Segment Open

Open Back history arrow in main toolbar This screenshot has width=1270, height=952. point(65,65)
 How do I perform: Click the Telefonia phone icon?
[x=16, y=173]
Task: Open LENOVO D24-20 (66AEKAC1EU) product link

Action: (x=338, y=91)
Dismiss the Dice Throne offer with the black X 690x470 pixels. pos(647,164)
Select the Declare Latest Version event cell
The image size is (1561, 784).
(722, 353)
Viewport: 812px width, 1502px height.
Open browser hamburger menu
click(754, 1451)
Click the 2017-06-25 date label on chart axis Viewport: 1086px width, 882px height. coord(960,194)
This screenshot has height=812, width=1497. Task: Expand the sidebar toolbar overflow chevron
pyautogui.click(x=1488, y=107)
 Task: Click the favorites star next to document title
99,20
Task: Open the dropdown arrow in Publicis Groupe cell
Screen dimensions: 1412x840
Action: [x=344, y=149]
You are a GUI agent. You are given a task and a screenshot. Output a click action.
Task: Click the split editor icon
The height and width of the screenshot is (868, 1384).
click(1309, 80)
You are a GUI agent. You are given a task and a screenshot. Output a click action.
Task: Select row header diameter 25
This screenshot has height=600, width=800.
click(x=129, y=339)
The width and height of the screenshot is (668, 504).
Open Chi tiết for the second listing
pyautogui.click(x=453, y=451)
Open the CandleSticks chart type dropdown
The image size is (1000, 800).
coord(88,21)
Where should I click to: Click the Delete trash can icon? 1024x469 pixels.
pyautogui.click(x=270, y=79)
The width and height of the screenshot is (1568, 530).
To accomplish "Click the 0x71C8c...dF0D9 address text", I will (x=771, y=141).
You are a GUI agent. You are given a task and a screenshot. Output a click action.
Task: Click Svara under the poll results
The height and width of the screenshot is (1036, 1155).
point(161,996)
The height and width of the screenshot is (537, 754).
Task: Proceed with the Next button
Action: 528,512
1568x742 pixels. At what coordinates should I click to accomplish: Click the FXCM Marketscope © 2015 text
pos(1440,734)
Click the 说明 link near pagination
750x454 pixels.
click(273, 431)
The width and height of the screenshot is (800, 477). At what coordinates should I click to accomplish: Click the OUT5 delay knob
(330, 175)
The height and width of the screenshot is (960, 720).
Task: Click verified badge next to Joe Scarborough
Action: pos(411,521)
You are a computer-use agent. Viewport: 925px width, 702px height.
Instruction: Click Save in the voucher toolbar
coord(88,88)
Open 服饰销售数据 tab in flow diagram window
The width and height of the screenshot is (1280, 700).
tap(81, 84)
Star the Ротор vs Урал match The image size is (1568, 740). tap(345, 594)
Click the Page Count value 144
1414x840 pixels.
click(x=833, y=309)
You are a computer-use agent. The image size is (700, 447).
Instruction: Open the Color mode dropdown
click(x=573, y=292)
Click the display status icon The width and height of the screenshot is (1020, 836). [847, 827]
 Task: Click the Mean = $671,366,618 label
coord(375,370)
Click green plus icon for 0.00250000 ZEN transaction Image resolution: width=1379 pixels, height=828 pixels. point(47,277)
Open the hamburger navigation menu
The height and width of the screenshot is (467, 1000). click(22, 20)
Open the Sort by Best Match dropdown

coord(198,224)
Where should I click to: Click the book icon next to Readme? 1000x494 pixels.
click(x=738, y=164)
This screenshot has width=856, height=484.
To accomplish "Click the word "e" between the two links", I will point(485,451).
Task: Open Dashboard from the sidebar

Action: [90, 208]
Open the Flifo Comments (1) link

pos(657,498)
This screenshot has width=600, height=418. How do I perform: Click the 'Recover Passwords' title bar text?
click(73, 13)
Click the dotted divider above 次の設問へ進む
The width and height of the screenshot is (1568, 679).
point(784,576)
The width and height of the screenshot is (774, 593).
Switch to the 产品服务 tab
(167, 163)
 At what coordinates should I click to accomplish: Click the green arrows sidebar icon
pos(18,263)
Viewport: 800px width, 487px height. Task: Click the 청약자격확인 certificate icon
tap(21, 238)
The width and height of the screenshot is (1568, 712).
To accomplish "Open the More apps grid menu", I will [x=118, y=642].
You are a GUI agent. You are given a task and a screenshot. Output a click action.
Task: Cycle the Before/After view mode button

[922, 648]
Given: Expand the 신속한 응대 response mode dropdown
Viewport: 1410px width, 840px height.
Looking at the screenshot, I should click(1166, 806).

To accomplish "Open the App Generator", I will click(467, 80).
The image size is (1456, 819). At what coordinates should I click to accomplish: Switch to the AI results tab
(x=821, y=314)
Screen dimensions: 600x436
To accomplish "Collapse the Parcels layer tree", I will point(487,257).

Segment Closed

• _TASK DETAILS_
Give back exactly the lines above, from the line containing "arrows sidebar icon" through the line containing "The width and height of the screenshot is (1568, 712).", with both end lines and nothing more.

• _TASK SOLUTION_
 At what coordinates should I click to accomplish: Click the green arrows sidebar icon
pos(18,263)
Viewport: 800px width, 487px height. Task: Click the 청약자격확인 certificate icon
tap(21, 238)
The width and height of the screenshot is (1568, 712).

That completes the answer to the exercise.